To inspect available symbols at runtime:
```python
import survival
public_names = [name for name in dir(survival) if not name.startswith("_")]
print(public_names)
```
## PSpline Options
The `PSpline` class provides penalized spline smoothing:
**Constructor Parameters:**
- `x`: Covariate vector (list of floats)
- `df`: Degrees of freedom (integer)
- `theta`: Roughness penalty (float)
- `eps`: Accuracy for degrees of freedom (float)
- `method`: Penalty method for tuning parameter selection.

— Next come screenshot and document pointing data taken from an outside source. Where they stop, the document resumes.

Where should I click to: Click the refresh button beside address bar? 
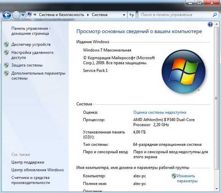pos(131,15)
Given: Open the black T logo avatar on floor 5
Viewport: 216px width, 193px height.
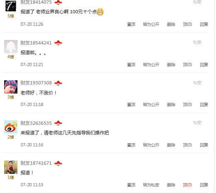Looking at the screenshot, I should 11,6.
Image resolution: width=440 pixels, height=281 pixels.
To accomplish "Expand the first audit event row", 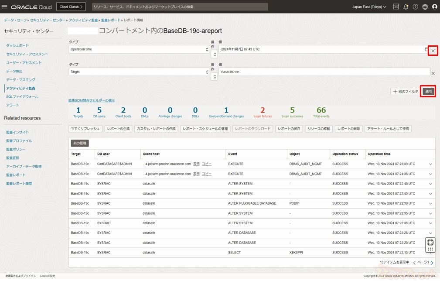I will (430, 164).
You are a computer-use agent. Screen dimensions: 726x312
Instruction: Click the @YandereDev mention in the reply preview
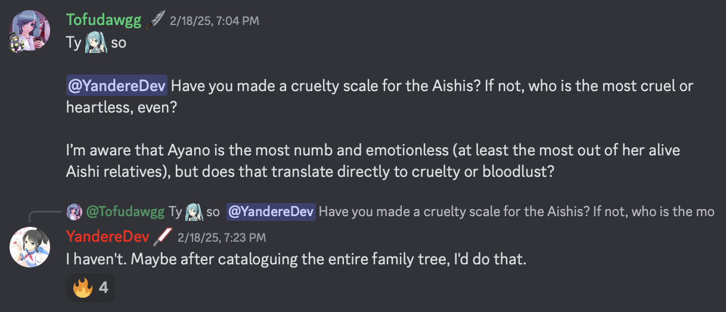point(270,211)
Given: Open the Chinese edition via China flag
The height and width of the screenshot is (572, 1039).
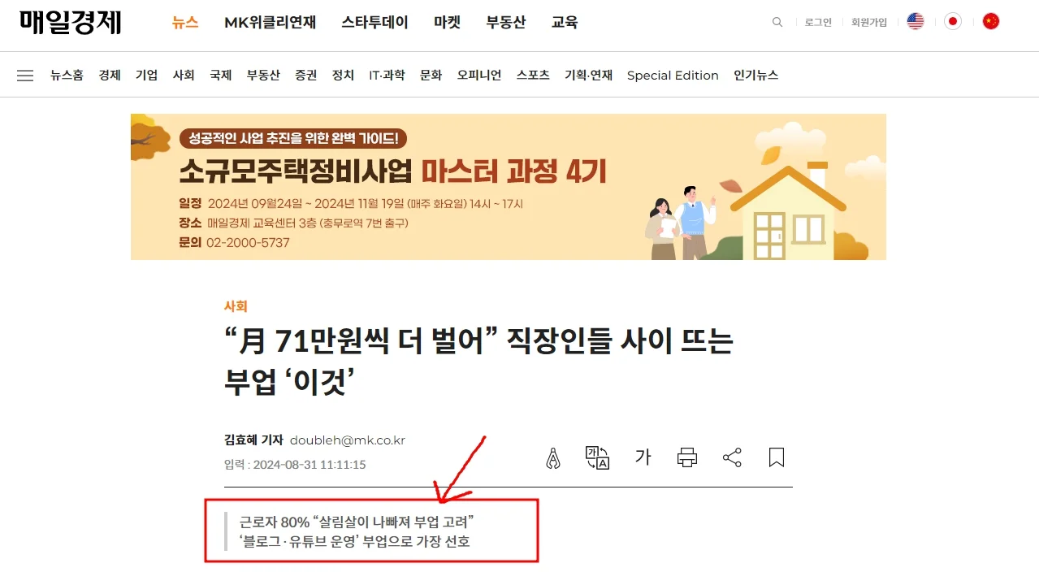Looking at the screenshot, I should (x=990, y=22).
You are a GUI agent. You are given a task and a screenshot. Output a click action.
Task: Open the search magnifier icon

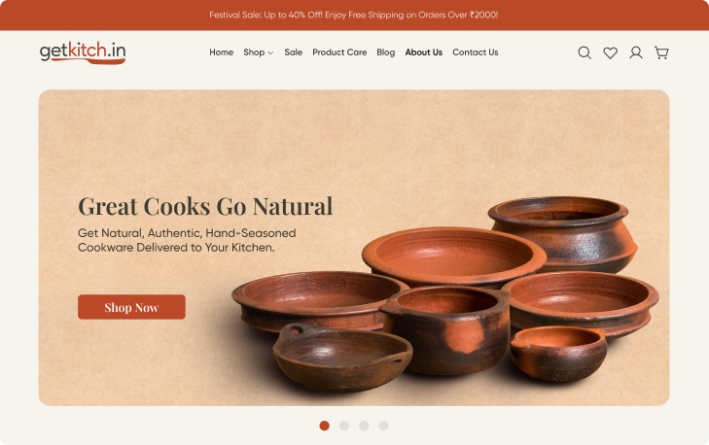[585, 52]
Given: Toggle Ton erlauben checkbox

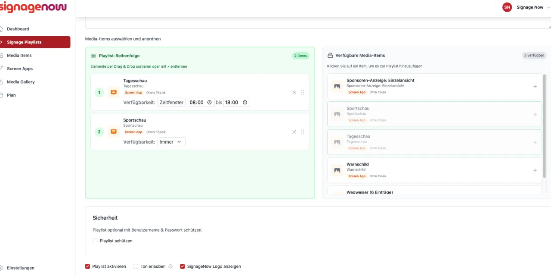Looking at the screenshot, I should coord(136,267).
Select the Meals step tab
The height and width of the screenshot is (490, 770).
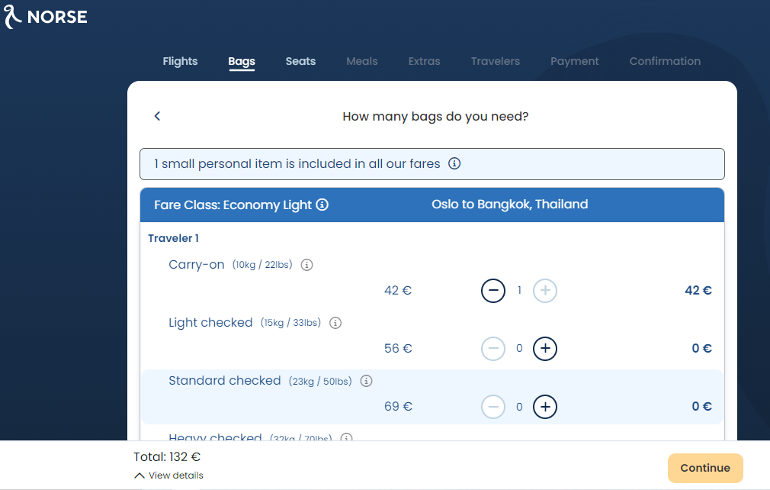pyautogui.click(x=362, y=61)
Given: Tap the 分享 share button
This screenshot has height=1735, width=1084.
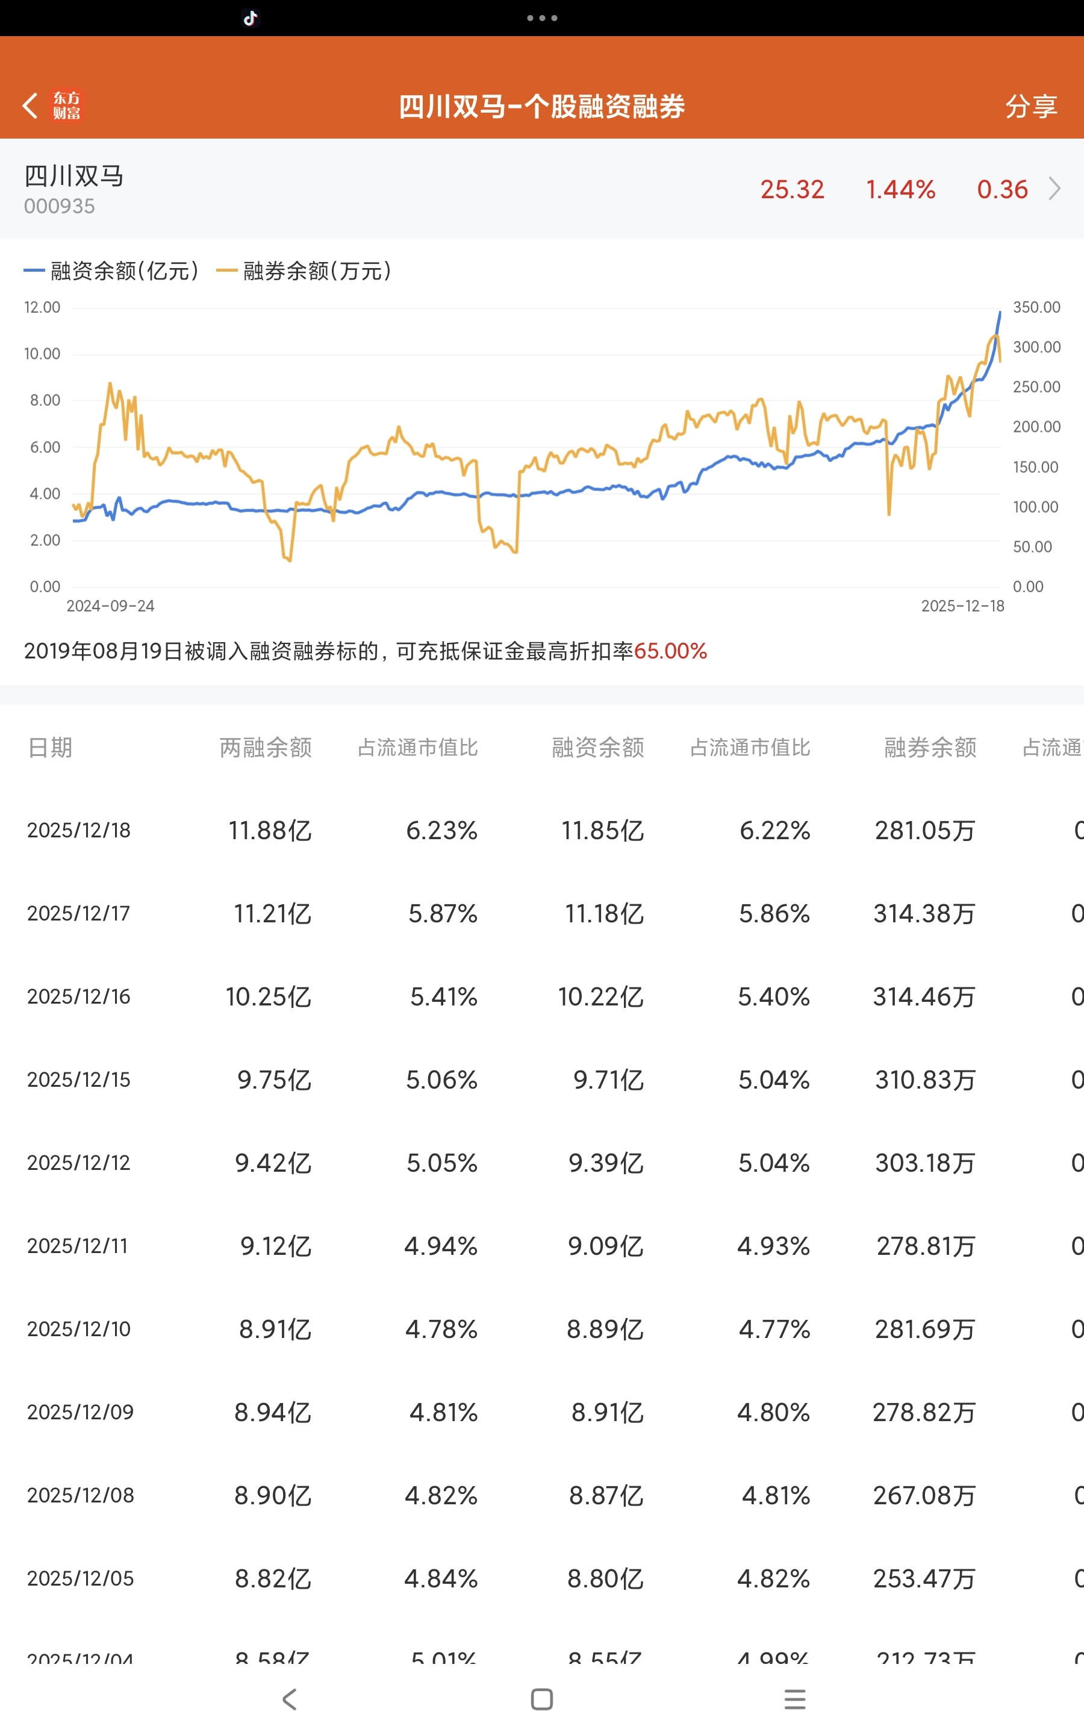Looking at the screenshot, I should pos(1030,106).
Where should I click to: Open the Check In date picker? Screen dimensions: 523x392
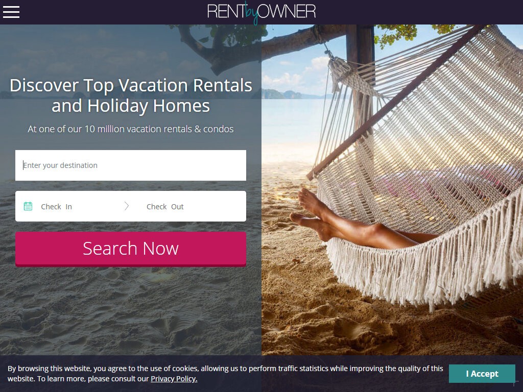pyautogui.click(x=56, y=207)

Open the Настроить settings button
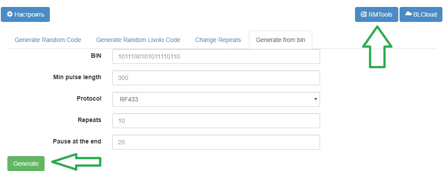[x=25, y=14]
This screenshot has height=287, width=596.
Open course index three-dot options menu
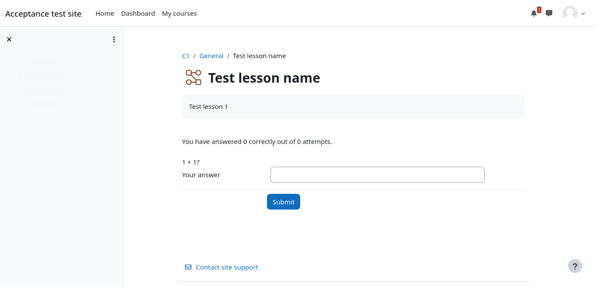[114, 39]
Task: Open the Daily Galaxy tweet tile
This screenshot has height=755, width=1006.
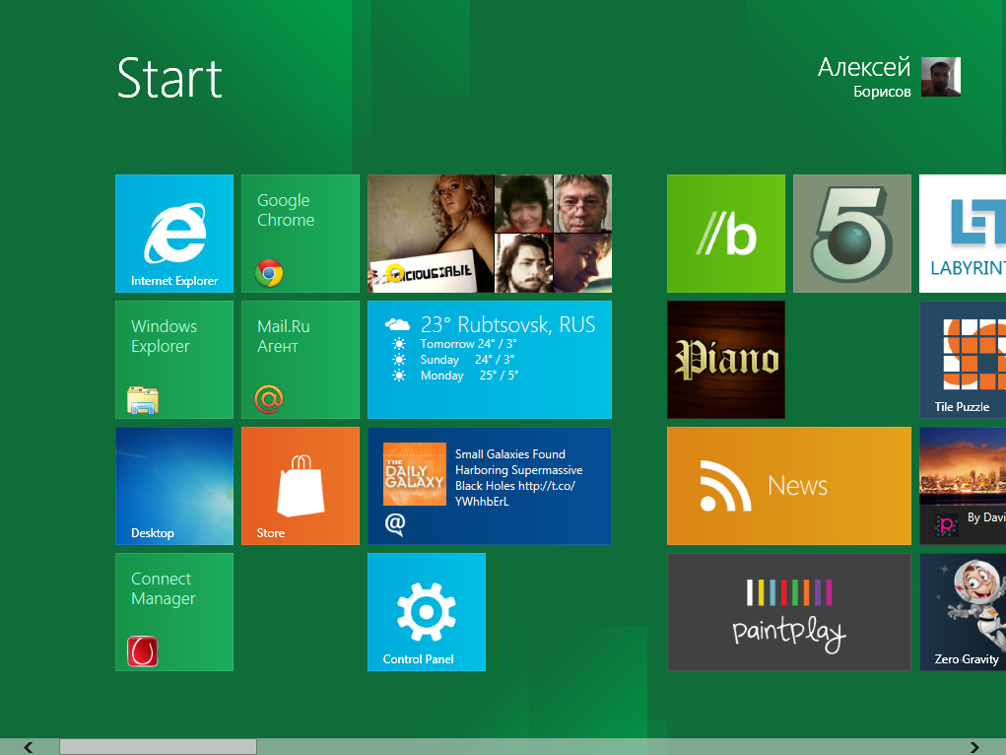Action: 490,486
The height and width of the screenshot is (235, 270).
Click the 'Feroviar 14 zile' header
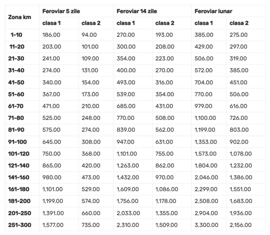[137, 11]
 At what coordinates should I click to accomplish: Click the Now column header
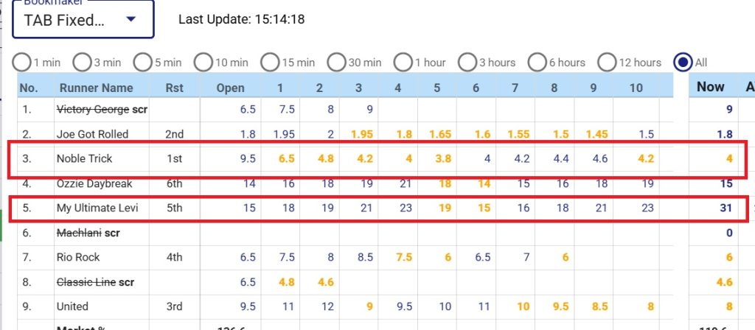[x=710, y=87]
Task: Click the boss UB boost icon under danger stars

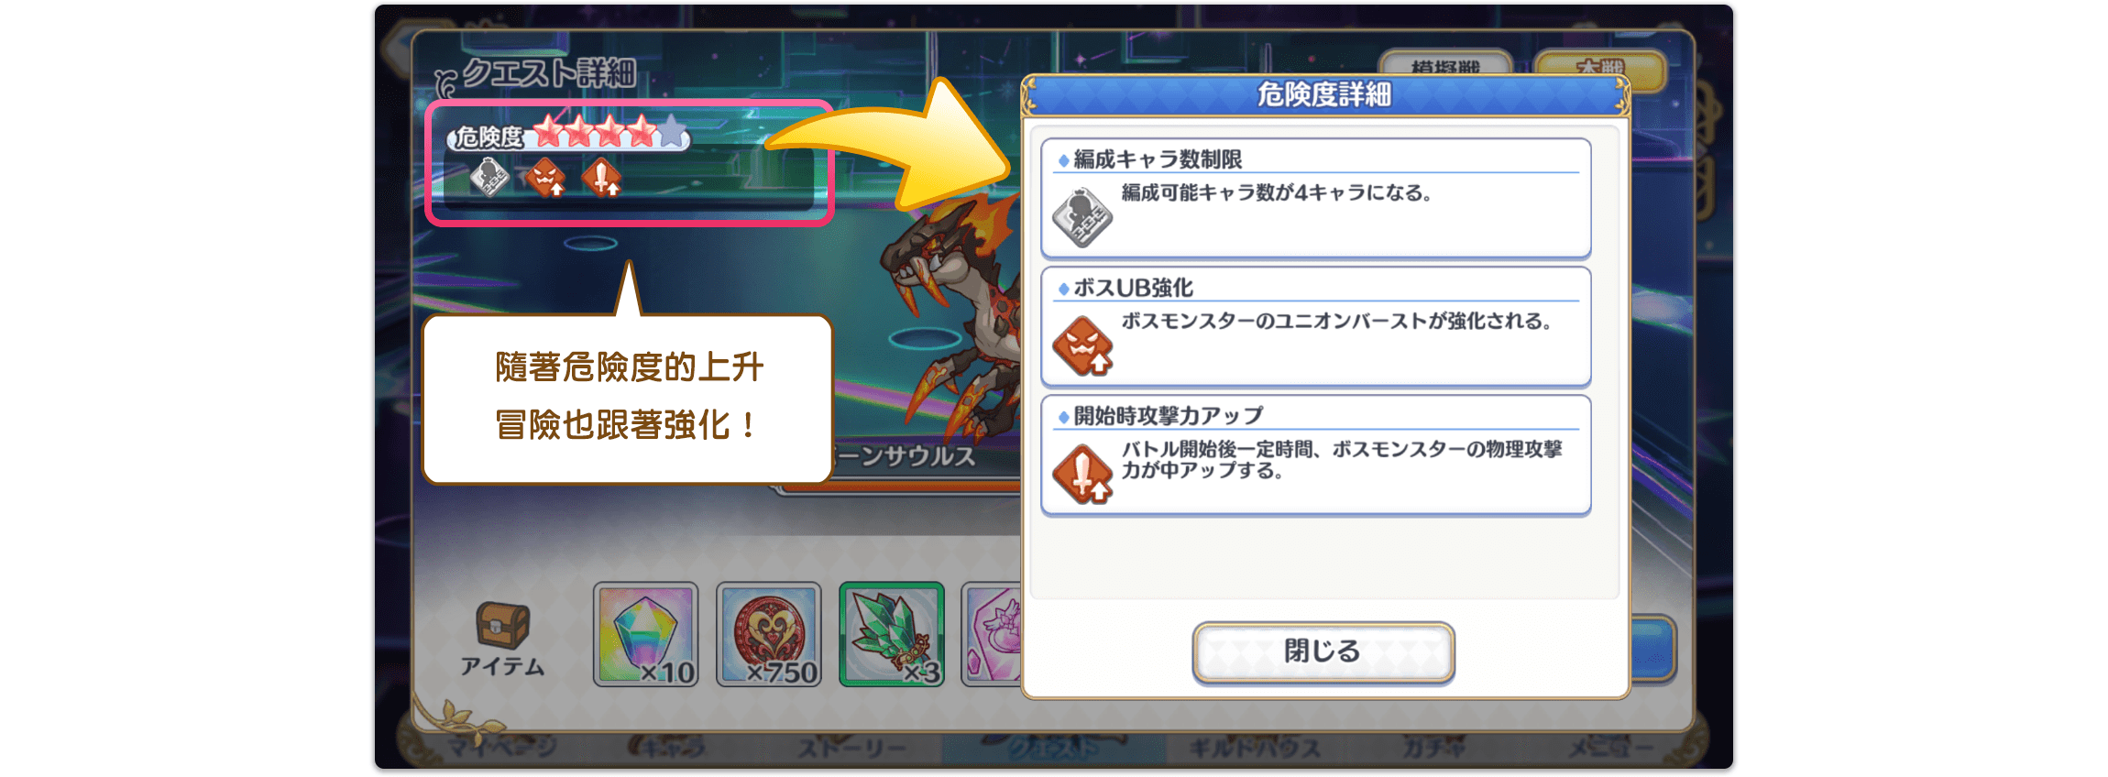Action: point(546,177)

Supported methods:
- `"GCV"` - Generalized Cross-Validation
- `"UBRE"` - Unbiased Risk Estimator
- `"REML"` - Restricted Maximum Likelihood
- `"AIC"` - Akaike Information Criterion
- `"BIC"` - Bayesian Information Criterion
- `boundary_knots`: Tuple of (min, max) for the spline basis
- `intercept`: Whether to include an intercept in the basis
- `penalty`: Whether or not to apply the penalty
**Methods:**
- `fit()`: Fit the spline model, returns coefficients
- `predict(new_x)`: Predict values at new x points
**Properties:**
- `coefficients`: Fitted coefficients (None if not fitted)
- `fitted`: Whether the model has been fitted
- `df`: Degrees of freedom
- `eps`: Convergence tolerance
## Development
Install development dependencies:
```sh
pip install -e ".[dev,test,sklearn]"
```
Build the extension in your current environment:
```sh
maturin develop --release
```
Build the Rust library:
```sh
cargo build
```
Run Rust tests:
```sh
cargo test
```
Run Python tests:
```sh
pytest test python/tests
```
Format and lint:
```sh
cargo fmt
ruff check .
```
The codebase is organized with:
- Core routines in `src/`
- Rust/Python tests in `test/` and `python/tests/`
- Python bindings using PyO3
## Dependencies
Primary dependencies are defined in [`Cargo.toml`](Cargo.toml) and
[`pyproject.toml`](pyproject.toml), including:
- [PyO3](https://github.com/PyO3/pyo3) and [maturin](https://github.com/PyO3/maturin) for Python bindings
- [numpy](https://numpy.org/) and [ndarray](https://github.com/rust-ndarray/ndarray) for array interop
- [faer](https://github.com/sarah-ek/faer-rs), [rayon](https://github.com/rayon-rs/rayon), and [burn](https://github.com/tracel-ai/burn) for numerical compute
## Compatibility
- This build is for Python only. R/extendr bindings are currently disabled.
- Python 3.11+ and Rust 1.93+ are required.
- macOS users: Ensure you are using the correct Python version and have Homebrew-installed Python if using Apple Silicon.
## License
This project is licensed under the MIT License - see the [LICENSE](LICENSE) file for details.